= Try it =
All records below are to be set down precisely as written, excluding pictures.

= Given records =
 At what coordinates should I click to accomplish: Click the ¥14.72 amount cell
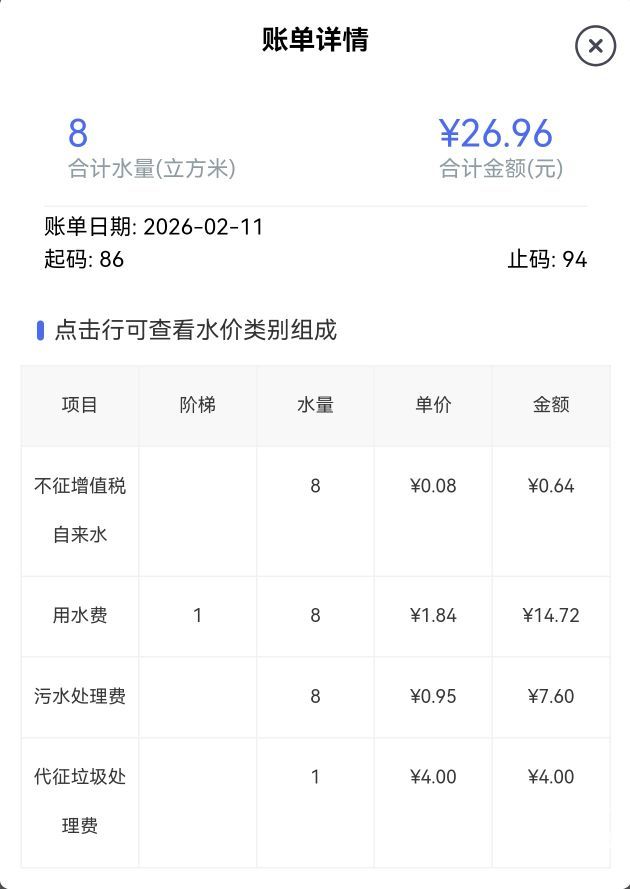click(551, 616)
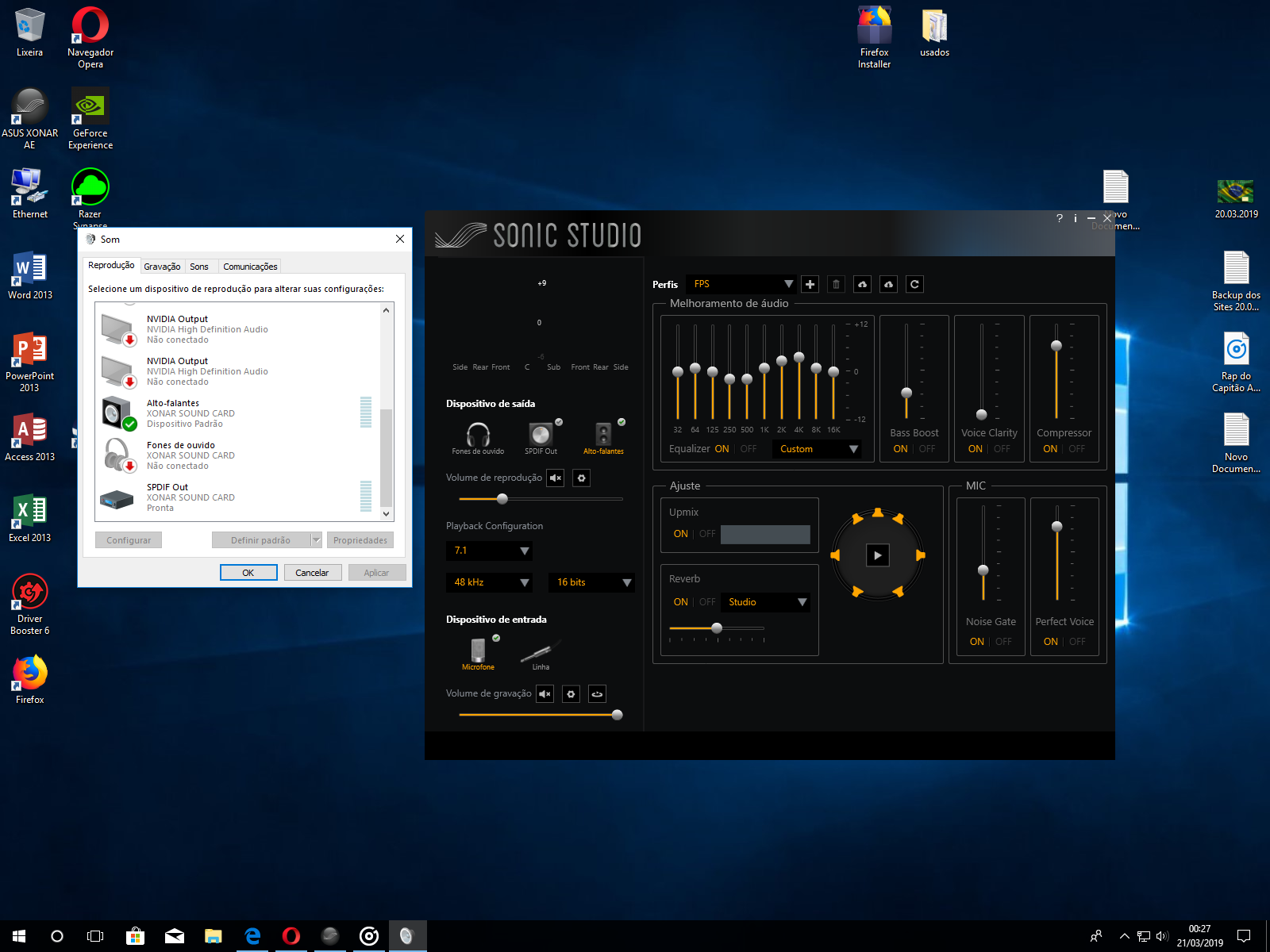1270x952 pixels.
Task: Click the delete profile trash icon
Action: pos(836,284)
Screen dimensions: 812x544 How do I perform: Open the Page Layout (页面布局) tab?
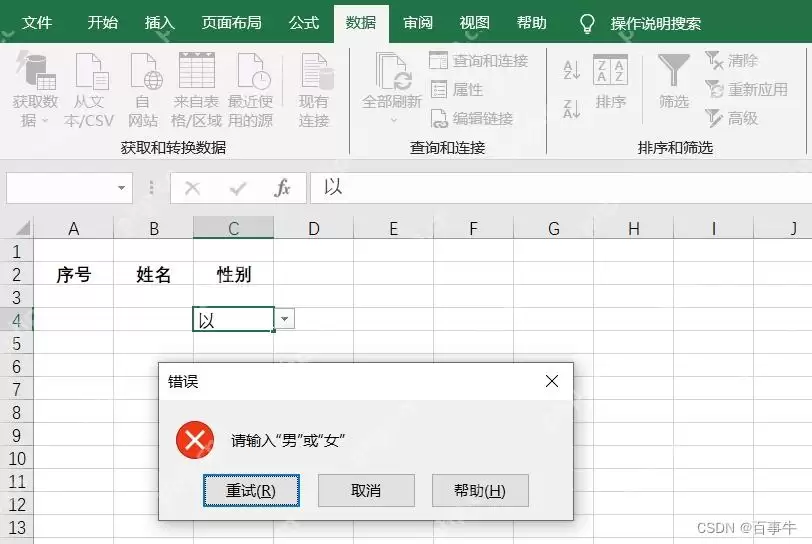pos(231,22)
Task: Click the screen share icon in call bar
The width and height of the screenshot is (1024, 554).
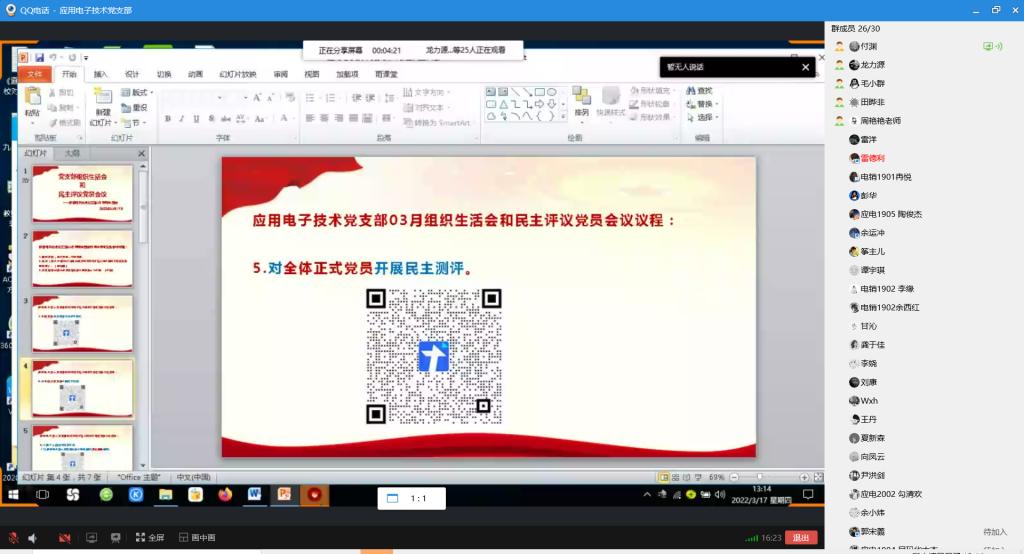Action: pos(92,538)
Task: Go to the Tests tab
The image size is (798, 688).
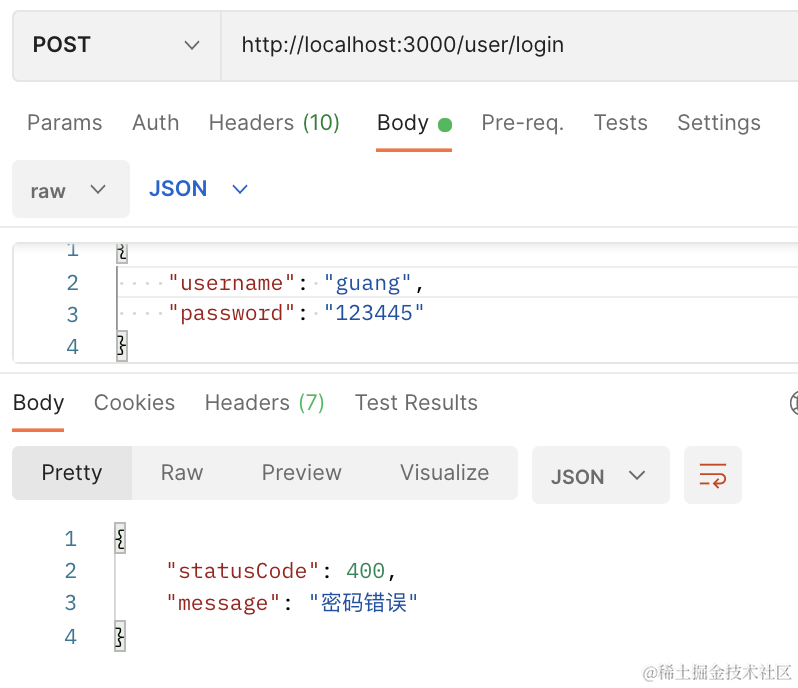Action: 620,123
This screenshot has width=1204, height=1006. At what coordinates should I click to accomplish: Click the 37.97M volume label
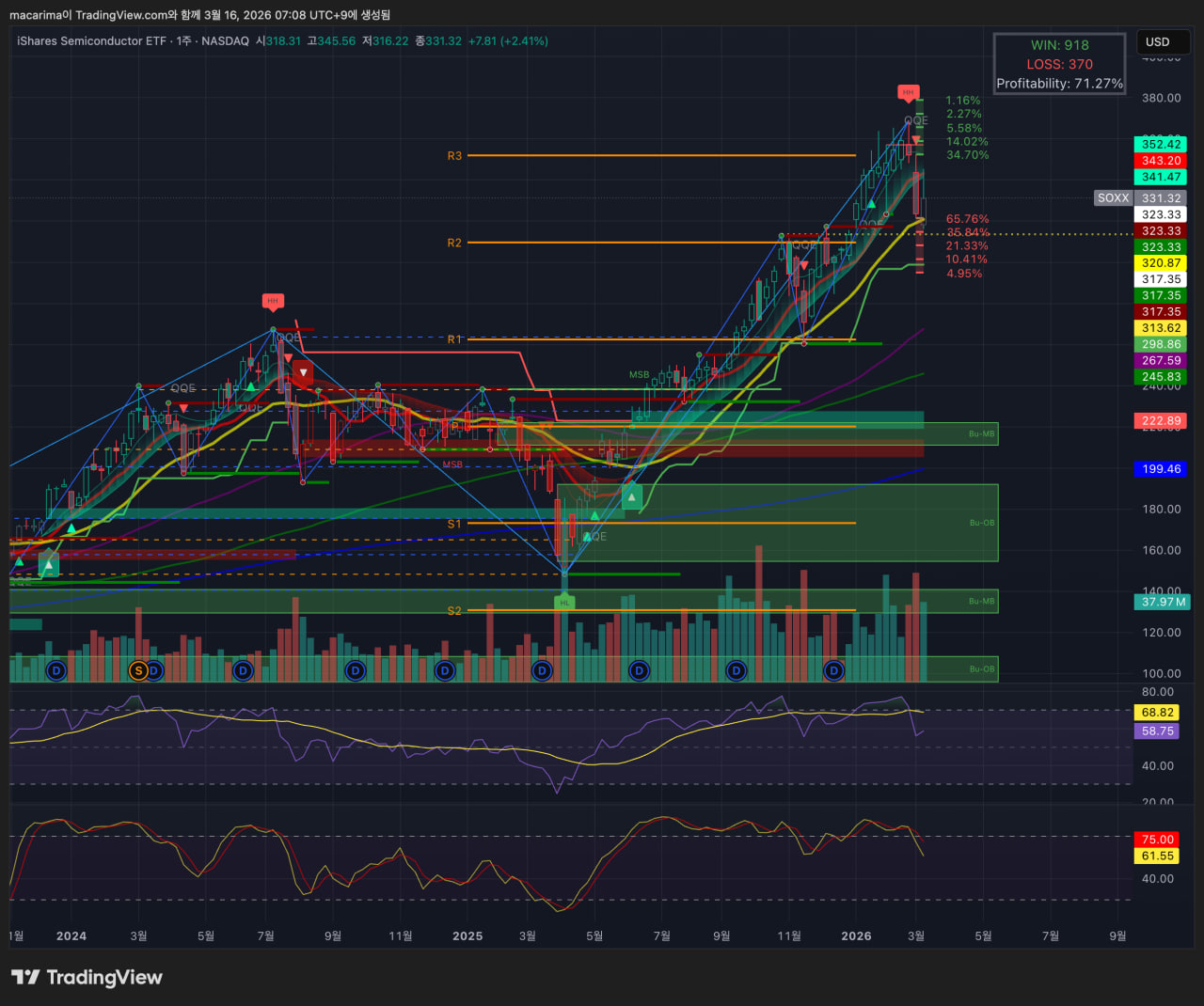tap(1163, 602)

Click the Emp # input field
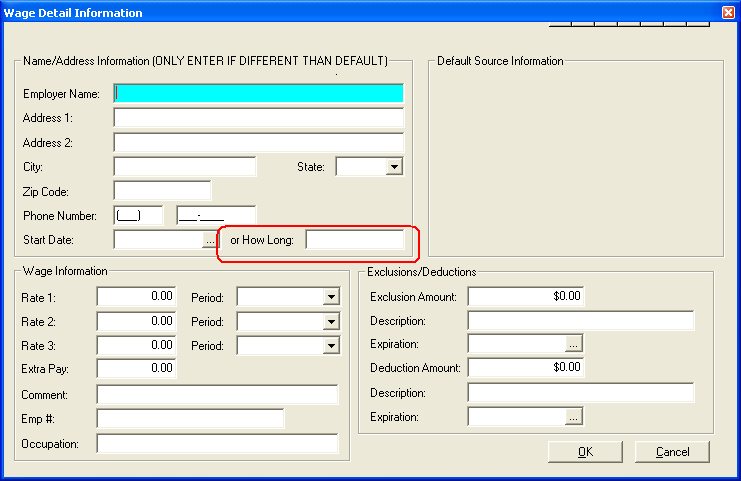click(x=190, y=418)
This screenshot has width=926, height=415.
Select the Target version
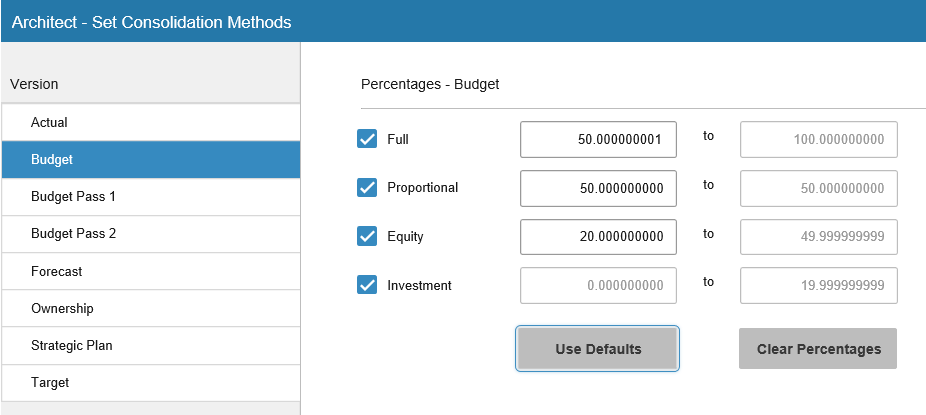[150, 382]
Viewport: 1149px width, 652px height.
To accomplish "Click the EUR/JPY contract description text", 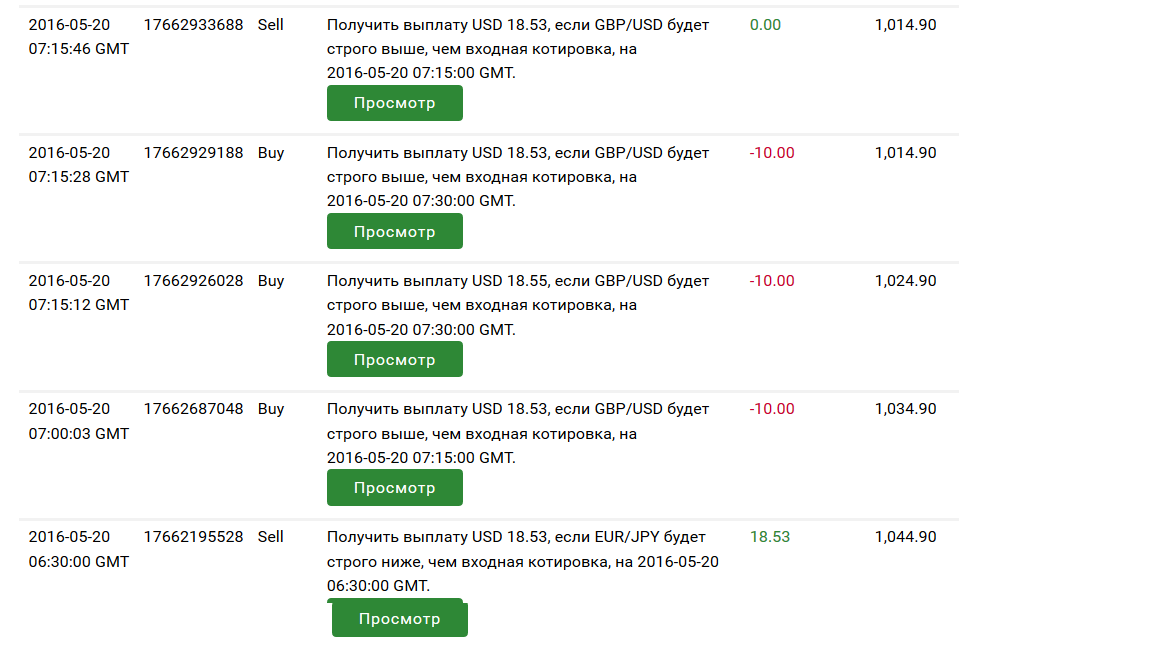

= Reply to the exercise =
 At what coordinates should I click to accomplish: Click the ¥14.72 amount cell
click(551, 616)
1270x952 pixels.
Task: Click the delete profile trash icon
Action: pos(836,284)
Screen dimensions: 812x544 How do I perform: Open the Page Layout (页面布局) tab?
pos(231,22)
Task: Click the screen share icon in call bar
The width and height of the screenshot is (1024, 554).
Action: pos(92,538)
Task: Go to the Tests tab
The image size is (798, 688).
Action: 620,123
This screenshot has width=1204, height=1006. At what coordinates should I click to accomplish: Click the 37.97M volume label
tap(1163, 602)

Click the Emp # input field
click(x=190, y=418)
This screenshot has width=926, height=415.
Select the Target version
[150, 382]
Viewport: 1149px width, 652px height.
To accomplish "Click the EUR/JPY contract description text", 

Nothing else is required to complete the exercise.